The first sitting president to throw a first pitch at a baseball game was William Howard Taft in 1910, at the Washington Senators Opening Day that April. Sports Illustrated reported that the American League President, Ban Johnson, thought the president's appearance would boost attendance at the baseball games. A record turnout at the time, 12,000 fans, came to Opening Day to cheer on Taft.

That day, Taft allegedly started what would be come the Seventh-Inning Stretch. Legend has it, MLB.com reported, that when Taft stood up at the beginning of the seventh inning to stretch his legs, crowds didn't want to be disrespectful and joined in. The Senators won the game that day, a seventh-inning stretch became common practice, and ballparks have been implementing it ever since.

ESPN noted that Franklin D. Roosevelt holds the records for most presidential first pitches thrown while in office, totaling at 11. Jimmy Carter had never thrown out a first pitch while in office, but he did after he served his presidency.

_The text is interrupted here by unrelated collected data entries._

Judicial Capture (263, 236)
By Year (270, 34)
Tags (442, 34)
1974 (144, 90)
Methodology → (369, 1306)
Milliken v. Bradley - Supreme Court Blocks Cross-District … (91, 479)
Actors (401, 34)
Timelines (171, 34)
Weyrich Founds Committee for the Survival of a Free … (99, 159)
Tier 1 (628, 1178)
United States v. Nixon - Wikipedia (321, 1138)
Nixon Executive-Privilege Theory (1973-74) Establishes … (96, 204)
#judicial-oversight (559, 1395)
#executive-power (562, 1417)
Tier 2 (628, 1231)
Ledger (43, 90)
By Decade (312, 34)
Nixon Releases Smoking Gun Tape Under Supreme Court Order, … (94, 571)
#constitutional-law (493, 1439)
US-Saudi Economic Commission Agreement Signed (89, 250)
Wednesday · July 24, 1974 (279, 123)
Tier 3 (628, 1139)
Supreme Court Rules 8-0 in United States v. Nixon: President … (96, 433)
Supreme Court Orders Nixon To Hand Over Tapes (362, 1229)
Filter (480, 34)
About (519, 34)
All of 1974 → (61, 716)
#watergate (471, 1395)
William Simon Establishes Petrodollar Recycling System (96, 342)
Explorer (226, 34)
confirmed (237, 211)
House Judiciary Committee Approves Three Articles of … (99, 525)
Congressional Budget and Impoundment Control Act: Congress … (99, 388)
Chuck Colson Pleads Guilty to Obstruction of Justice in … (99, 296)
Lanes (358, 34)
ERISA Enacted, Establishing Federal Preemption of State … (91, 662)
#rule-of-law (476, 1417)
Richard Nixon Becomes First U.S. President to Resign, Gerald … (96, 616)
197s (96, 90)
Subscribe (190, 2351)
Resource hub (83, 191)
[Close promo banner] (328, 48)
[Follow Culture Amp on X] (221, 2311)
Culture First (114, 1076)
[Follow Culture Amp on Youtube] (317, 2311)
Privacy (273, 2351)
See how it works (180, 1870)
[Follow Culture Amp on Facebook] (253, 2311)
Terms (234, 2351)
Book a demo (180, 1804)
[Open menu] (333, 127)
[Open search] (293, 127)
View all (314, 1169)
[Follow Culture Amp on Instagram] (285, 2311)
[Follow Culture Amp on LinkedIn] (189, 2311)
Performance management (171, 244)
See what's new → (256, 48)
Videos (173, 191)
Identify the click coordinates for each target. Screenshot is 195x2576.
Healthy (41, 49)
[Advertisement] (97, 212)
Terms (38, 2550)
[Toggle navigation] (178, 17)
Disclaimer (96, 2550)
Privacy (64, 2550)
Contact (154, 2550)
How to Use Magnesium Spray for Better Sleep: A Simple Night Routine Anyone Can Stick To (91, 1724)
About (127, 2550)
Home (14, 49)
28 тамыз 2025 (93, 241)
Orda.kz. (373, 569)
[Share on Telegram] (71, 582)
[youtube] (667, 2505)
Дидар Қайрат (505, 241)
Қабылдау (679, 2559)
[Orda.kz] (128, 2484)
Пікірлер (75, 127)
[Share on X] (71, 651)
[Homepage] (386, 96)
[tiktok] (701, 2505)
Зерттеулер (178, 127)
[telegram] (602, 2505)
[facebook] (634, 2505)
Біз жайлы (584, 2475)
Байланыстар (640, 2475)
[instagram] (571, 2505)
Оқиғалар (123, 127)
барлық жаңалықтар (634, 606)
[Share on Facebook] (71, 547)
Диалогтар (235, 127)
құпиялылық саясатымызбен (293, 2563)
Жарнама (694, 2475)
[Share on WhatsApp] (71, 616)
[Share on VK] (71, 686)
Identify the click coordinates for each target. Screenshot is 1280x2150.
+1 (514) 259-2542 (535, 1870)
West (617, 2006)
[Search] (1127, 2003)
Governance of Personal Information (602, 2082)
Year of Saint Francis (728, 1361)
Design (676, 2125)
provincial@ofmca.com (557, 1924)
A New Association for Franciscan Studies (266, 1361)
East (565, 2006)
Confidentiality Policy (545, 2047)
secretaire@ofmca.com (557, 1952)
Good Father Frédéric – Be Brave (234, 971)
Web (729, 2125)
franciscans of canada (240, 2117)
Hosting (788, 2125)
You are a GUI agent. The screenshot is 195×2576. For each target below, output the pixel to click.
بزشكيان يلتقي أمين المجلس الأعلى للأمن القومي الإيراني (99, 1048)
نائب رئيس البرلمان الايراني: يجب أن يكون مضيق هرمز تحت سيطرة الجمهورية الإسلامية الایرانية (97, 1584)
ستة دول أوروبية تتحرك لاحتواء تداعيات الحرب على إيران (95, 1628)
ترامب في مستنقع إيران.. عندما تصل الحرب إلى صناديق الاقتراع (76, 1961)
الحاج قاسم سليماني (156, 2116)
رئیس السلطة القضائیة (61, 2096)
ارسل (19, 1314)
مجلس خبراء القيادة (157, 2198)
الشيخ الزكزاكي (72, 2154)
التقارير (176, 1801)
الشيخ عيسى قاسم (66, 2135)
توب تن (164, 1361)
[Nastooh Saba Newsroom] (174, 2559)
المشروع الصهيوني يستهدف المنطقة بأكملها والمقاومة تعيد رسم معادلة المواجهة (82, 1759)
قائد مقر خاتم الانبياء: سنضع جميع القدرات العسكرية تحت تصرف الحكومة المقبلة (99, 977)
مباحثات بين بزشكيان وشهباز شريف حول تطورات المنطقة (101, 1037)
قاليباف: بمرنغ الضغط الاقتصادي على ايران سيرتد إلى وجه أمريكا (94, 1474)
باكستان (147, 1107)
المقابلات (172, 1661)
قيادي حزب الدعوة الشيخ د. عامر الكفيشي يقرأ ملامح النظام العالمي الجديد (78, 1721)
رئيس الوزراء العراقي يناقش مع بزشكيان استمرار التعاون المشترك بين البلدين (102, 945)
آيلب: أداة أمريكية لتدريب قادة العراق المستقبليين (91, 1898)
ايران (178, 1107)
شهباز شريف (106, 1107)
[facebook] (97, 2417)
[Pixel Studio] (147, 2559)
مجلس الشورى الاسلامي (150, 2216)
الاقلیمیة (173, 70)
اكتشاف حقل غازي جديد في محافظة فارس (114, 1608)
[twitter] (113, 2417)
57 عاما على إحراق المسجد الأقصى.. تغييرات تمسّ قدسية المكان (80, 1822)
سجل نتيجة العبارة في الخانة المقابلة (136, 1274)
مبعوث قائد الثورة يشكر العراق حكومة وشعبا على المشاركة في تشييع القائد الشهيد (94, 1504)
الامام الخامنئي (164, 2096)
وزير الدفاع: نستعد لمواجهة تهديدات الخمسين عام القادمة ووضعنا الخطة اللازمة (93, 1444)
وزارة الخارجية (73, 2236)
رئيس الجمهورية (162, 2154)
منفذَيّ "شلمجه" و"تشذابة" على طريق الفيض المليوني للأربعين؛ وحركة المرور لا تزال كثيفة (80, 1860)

Perhaps most memorable first pitches thrown by a president was in 2001 by George W. Bush. During the third game of the 2001 World Series between the Yankees and Arizona Diamondbacks, Bush participated in the ceremony that took place six weeks after the September 11 terrorist attacks. Bush wore a bulletproof vest under a New York Fire Department pullover and approached the mound to deliver a perfect strike over home plate.

It was the first time a president threw a first pitch at a World Series game since 1979, when Jimmy Carter did so (after his time as president), ESPN noted. Aside from Bush, five other presidents threw out first pitches at World Series games while in office: Woodrow Wilson, Calvin Coolidge, FDR and Dwight Eisenhower.

Like Trump, Carter is the only president to never throw an Opening Day first pitch while in office (Carter eventually did after he left office).

Trump previously threw the first pitch at a minor league game in New Jersey in 2004, where his helicopter landed in centerfield and he delivered a fastball strike at the mound. Whether or not he will break the century-long tradition remains to be seen.